The players can achieve $15/16$ win probability, which is optimal.
Associate the 15 players with nonzero vectors in $\mathbb{Z}_2^4$ like $(0,1,1,1)$. Let $S$ be the sum (entry-wise XOR, or Nim sum) of the players with black hats. Each player doesn't know $S$ because they don't know their own hat color, but they know the two possible values of $S$ depending on their hat color.
The players' strategy is to bet that $S$ is nonzero.
If one choice of your hat color would make $S$ be zero, guess the other one. Otherwise, remain silent.
We show that the players win exactly if $S$ is nonzero. This happens $15/16$ of the time, since flipping the presence of any of hats $(1,0,0,0), (0,1,0,0), (0,0,1,0), (0,0,0,1)$ flips the corresponding entry of $S$, so $1$ of their $16$ joint settings makes the $S$ be $0$.
Proof: The two possible values of $S$ from a player's perspective differ by their own vector. If $S$ equals some nonzero vector $v$, the player $v$ will guess the correct hat color, since the alternative would change the sum by $v$, making it $0$. All other players will remain silent, since their possible sums are $S$ and $S+w$ for $w\neq v$, which cannot be $0$. So, the players win.
If $S=0$, everyone guesses the wrong color. (As is common in hat guessing problems, you want the "wrong" case to be as wrong as possible to balance out the expectation.)

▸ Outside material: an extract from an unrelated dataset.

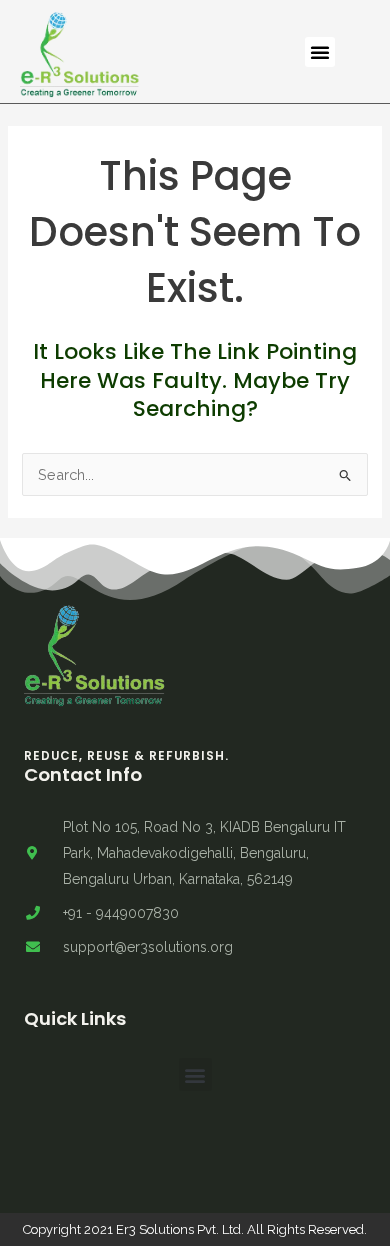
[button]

A win probability of $15/16$ is optimal. For any player who guesses, they have an equal probability of getting their hat color right of wrong. So, by linearity of expectation, the expected number of right guesses minus wrong guesses is $0$. Since a win requires at least $1$ right guess and no wrong guesses (difference $+1$), and a loss has at worst a wrong for each player difference $-15$), we must have at least $1$ loss per $15$ wins, so at most $15/16$ win probability.
This all generalizes when the number of players $N$ is of the form $2^k-1$. If it's not, the players can pretend it is by ignoring some number of the players, which gives win probability $1-\frac{1}{2^k}$ where $2^k$ is the largest power of $2$ with $2^k-1\leq N$. I don't know if this is optimal though.